While some might enjoy constantly delegating, giving orders, and sitting around watching the work get done for them, it’s not as easy as it sounds. It’s even harder when you’re not able to show the people doing the work for you exactly how you’d like it done. Worse yet when you’re in pain. That’s the position I find myself in right now. So while I’m not 100% able to demonstrate how I’d like everything done in the chocolate shop, I’m taking advantage of this opportunity to teach and reteach with more details what I have taught in the past. Fortunately for me, I enjoy teaching, so I’m trying to grin and bear it while imparting some useful chocolate and culinary knowledge.
I can now better appreciate the frustration, pissy attitudes, and short-tempers of chefs who want things done right, want them done NOW, and want them done to some exacting standard that no one else can define and that can’t be explained in words. They want all these things because their job, their income, and often their business depends on numerous things being done right and regularly to specific, exacting standards. That’s where I stand right now. But I’m trying not to be the short-tempered management nightmare that so many chefs can be. I think it’s a good challenge, one that will help me grow and be a better teacher/chocolatier/instructor.

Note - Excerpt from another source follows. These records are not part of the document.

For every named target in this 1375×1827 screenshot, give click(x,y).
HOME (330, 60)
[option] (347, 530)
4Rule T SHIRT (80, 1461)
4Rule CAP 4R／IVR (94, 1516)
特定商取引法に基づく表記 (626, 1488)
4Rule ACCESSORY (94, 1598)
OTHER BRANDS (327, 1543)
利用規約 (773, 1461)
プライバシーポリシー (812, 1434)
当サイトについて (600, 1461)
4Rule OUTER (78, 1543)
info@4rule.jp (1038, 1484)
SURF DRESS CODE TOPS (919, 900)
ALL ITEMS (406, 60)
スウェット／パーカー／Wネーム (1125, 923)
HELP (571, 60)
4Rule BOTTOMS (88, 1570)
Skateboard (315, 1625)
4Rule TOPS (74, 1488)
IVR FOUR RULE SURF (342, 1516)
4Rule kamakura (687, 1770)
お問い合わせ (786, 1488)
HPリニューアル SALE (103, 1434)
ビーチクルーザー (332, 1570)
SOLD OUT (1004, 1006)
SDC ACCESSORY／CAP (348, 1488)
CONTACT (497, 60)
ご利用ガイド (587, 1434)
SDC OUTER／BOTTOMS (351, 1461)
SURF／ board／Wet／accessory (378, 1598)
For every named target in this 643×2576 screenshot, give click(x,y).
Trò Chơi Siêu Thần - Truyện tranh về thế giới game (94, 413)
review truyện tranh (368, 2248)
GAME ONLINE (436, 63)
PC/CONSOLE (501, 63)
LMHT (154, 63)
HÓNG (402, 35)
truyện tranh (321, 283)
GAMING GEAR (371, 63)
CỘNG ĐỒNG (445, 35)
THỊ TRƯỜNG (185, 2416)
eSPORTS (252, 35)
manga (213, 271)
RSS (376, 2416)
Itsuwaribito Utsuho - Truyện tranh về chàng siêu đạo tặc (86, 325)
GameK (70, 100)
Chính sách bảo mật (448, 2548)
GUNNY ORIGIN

This broken leg thing has laid bare just how much the business depends on me, and while that’s a nice feeling, it would be even better to know that the business can run, in nearly its entirety, without me around at all. So that’s where I’m headed. I will still have to help prioritize, manage orders, and other administrative stuff, as well as set the pace in the kitchen. But when these 8 weeks or so are up, I expect to have increased my employee’s knowledge of chocolate making to the level that she can carry out 95% of the production without my assistance.